Martin Gamboš

Personal information
- Date of birth: 23 January 1998 (age 28)
- Place of birth: Žilina, Slovakia
- Height: 1.80 m (5 ft 11 in)
- Position: Midfielder

Team information
- Current team: Rustavi
- Number: 23

Youth career
- Žilina
- 2010–2014: Regensburg
- 2014–2017: Munich 1860

Senior career*
- Years: Team / Apps / (Gls)
- 2017: Munich 1860 II / 1 / (0)
- 2018–2020: Žilina / 12 / (1)
- 2019–2020: → Spartak Trnava (loan) / 21 / (1)
- 2021: Senica / 13 / (0)
- 2021: ViOn Zlaté Moravce / 15 / (0)
- 2022: Viktoria 1889 Berlin / 8 / (0)
- 2022–2023: Västerås SK / 24 / (1)
- 2023–2025: Noah / 43 / (1)
- 2025–2026: Komárno / 21 / (0)
- 2026–: Rustavi / 2 / (0)

International career^{‡}
- 2018: Slovakia U20 / 2 / (1)
- 2019: Slovakia U21 / 5 / (1)

= Martin Gamboš =

Slovak footballer

Martin Gamboš (born 23 January 1998) is a Slovak professional footballer who plays as a midfielder for Georgian club Rustavi.

==Club career==
===Žilina===
Gamboš made his Fortuna Liga debut for Žilina against Ružomberok on 4 August 2018.

===Senica===
Despite being a local player at Žilina, Gamboš was swapped for Tenton Yenne as he transferred to Senica. Gamboš had signed a two-year contract with a one-year further option with the club. He cited lack of opportunities and interest at MŠK as the main reasons for his transfer.

===ViOn Zlaté Moravce===
In June 2021, Gamboš signed a two-year contract with Zlaté Moravce.

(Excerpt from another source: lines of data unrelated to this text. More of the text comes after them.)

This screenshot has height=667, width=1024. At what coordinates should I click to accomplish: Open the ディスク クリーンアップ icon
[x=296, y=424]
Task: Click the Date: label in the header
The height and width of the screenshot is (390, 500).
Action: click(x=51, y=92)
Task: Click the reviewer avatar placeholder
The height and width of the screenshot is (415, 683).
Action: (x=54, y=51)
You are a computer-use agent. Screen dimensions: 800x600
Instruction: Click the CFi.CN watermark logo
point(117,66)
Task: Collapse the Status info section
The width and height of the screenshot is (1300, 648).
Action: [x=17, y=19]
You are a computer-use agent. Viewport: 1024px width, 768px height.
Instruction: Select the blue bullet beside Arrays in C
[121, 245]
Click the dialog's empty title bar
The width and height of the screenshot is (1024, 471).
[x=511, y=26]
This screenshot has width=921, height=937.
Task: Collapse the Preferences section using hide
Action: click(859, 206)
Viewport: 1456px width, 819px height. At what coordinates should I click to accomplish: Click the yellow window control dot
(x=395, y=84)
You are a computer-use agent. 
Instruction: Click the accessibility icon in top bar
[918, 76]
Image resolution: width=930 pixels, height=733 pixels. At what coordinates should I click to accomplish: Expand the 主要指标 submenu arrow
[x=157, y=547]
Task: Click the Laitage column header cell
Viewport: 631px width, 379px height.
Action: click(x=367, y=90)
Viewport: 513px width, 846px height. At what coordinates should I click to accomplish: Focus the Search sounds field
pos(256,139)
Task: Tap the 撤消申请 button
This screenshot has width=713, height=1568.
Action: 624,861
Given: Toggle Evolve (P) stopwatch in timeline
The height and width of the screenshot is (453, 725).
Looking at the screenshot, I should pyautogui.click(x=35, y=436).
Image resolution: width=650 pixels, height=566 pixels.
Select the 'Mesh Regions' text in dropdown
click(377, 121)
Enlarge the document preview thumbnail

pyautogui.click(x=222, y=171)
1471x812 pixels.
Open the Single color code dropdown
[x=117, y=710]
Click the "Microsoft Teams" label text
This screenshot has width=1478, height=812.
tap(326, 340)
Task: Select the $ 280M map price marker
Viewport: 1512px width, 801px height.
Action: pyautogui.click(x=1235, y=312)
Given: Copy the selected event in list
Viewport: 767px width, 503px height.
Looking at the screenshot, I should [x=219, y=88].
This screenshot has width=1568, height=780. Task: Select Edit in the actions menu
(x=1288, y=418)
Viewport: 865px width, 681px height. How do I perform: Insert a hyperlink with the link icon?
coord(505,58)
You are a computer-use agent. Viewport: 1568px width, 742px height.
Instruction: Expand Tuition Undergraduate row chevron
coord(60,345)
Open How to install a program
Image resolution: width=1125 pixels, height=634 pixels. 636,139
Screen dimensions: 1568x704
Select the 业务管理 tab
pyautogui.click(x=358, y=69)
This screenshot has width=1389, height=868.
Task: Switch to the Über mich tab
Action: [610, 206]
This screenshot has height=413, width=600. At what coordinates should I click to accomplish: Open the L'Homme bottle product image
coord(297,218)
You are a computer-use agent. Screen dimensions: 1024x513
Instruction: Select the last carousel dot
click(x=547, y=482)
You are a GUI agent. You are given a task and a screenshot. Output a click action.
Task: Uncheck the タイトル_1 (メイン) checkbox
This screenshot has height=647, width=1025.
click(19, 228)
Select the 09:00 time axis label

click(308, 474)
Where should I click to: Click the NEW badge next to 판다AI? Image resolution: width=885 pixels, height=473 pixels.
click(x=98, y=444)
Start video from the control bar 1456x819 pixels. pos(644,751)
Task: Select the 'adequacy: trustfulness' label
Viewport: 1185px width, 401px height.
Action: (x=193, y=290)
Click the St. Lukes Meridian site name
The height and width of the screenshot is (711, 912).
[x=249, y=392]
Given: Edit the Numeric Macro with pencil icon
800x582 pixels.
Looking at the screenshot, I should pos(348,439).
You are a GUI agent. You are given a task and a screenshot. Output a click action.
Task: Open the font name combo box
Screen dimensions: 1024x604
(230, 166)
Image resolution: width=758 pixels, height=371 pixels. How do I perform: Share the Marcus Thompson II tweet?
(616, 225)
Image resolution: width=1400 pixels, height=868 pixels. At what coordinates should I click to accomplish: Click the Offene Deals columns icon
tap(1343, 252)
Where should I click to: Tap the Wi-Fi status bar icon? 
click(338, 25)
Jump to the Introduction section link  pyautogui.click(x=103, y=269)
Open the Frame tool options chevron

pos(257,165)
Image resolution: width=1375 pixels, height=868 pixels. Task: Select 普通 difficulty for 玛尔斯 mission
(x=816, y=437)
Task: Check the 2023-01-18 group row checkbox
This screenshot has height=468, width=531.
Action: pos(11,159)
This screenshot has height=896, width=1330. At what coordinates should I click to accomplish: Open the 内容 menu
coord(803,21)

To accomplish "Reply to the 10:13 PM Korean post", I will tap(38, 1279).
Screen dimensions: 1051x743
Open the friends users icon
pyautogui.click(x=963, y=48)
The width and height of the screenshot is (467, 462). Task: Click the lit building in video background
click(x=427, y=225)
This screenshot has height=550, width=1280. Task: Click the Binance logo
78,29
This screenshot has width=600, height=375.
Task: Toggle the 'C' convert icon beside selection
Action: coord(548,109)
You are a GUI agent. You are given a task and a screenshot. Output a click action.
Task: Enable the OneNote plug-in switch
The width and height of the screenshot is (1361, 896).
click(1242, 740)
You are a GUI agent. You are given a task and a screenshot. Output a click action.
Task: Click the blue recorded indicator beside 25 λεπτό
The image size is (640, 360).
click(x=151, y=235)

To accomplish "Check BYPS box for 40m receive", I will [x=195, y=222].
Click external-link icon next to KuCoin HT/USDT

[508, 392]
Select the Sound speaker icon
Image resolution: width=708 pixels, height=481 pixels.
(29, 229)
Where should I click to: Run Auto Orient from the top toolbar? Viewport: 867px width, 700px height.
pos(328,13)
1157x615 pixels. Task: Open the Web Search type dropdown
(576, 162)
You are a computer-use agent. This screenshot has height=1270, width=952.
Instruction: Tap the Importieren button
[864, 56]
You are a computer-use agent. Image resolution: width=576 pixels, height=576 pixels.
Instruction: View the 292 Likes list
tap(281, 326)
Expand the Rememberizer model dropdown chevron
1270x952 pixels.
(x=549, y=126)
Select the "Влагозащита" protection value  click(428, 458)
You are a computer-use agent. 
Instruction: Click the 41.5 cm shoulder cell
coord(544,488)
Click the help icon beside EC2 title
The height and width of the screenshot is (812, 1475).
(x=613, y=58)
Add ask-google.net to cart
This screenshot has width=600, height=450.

He made his debut on 23 July in a 4–0 away loss to AS Trenčín, coming on as a first-half substitute for Martin Tóth.

===Viktoria 1889 Berlin===
On 1 February 2022, Gamboš joined Viktoria 1889 Berlin in the German 3. Liga.

===Komárno===
On 30 August 2025, Komárno announced the signing of Gamboš.